Facebook
have recently decided that a good course of action would be to charge
people to message others who they aren't "friends" with. I first saw it
advertised with regards to spamming celebrities and I thought this
service was exclusive to people with a certain number of friends or who
we could consider to be famous, but after someone tried to message my
dad and it was going to cost them 72 pence, I realised it applied to
everyone.
Now
on the one hand it does stop spammy messages which are annoying to
everyone, but what does it encourage? From a business perspective it
seems a bit of a stupid move by Facebook, if I was to send a message to
someone I didn't have on Facebook, odds are I have them on LinkedIn,
Google+ or Twitter and I would simply message them on one of those
services, direct competitors to Facebook, or who knows even give them a
phonecall. It could also lead to an increase in friends, which sounds
like a good on paper but in the world of Facebook, a lot of people would
oppose this. People who want to message you are much more likely to
just add you as a friend rather than pay Facebook however much it costs
to send you a message and I know a lot of people who like their
friendlists and keep them neat and tidy with, you know, people they
actually know.
On
the other hand of course some sort of regulation toward Facebook
messaging is to be expected, with LinkedIn having certain requirements
before being able to contact a person (you have to know them or have to
have worked with them at some point), and Twitter having the rule of
having to be followed by somebody to be able to private message them,
Facebook had nothing like this, well now they do.
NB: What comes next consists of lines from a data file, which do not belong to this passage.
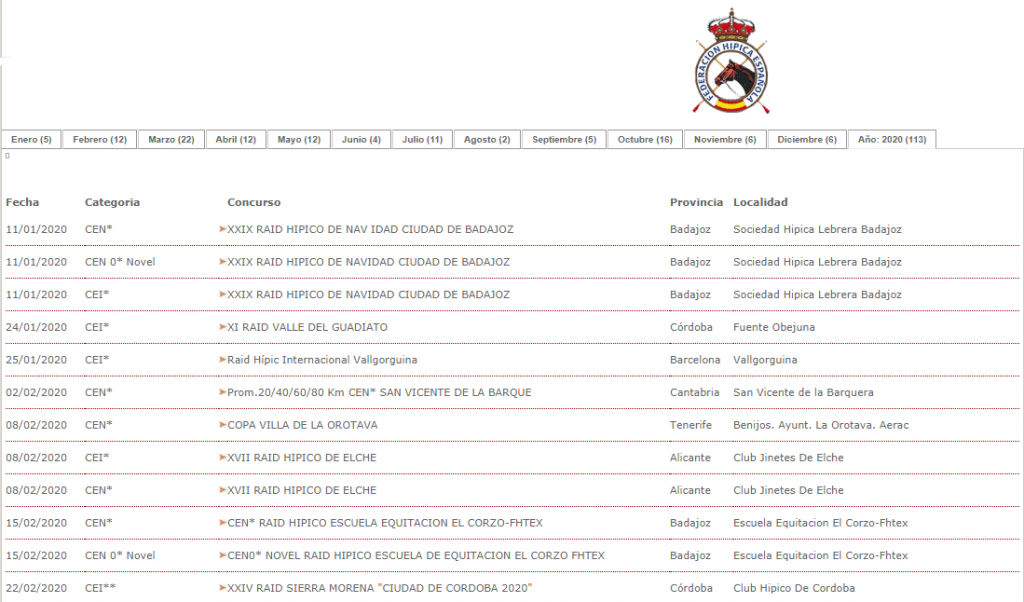
Task: Click the Agosto (2) tab
Action: [487, 140]
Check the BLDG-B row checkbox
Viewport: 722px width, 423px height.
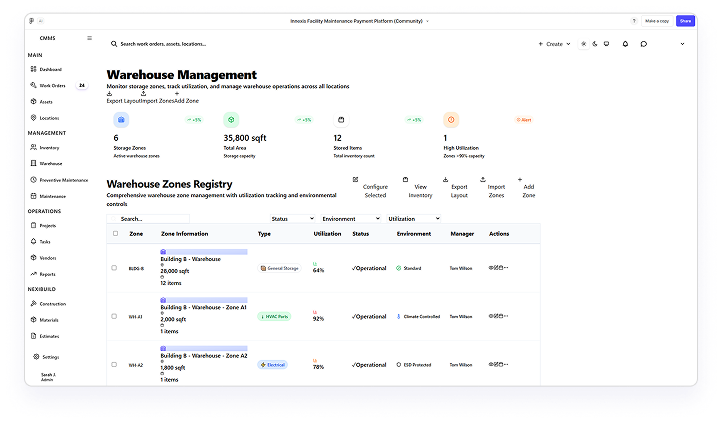click(x=115, y=268)
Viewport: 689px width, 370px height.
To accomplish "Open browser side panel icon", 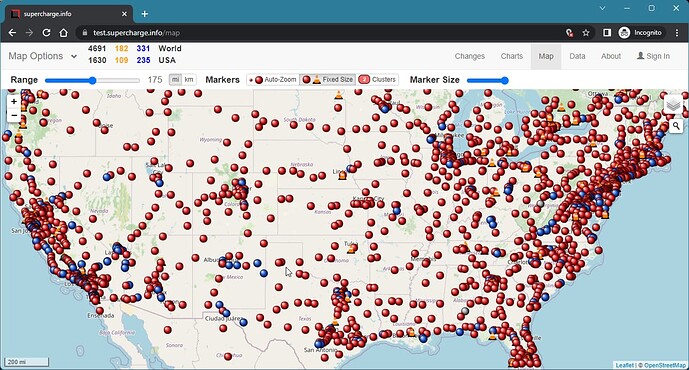I will coord(607,33).
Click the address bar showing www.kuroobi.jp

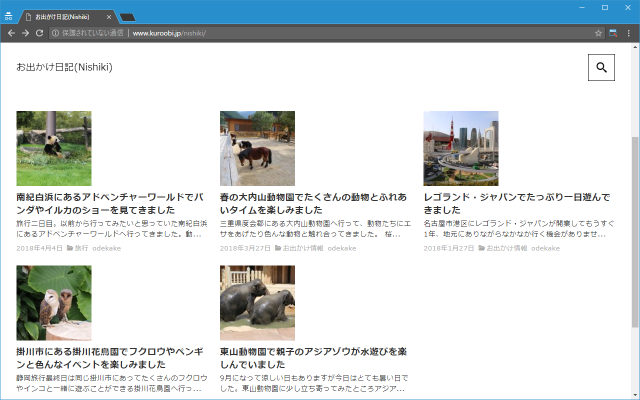[x=300, y=33]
Also I think it is
worth mentioning that if someobdy has gone through the effort of paying
to be able to message you, the recipient is definitely going to read
that message, making them more important and a bigger commitment than a
Twitter message or LinkedIn one.
While
understanding the reasoning behind the move, I feel that it could have
been executed better, the idea of handing money over to message people
does reinforce the idea that Facebook is it's own world that a huge
proportion of the world is a part of. Maybe
Facebook are so confident in their power that that doesn't matter to
them and they feel they can get away with charging money for messaging
people because they are in charge and people will do it regardless?
People take money more seriously than accepting a request on LinkedIn
or following a person on Twitter, this to me, is one of many reasons for
Facebook's popularity and power. It is more real and people live their
lives in it and now it seems that real life and Facebook life is
overlapping even more, and perhaps moulding in to one.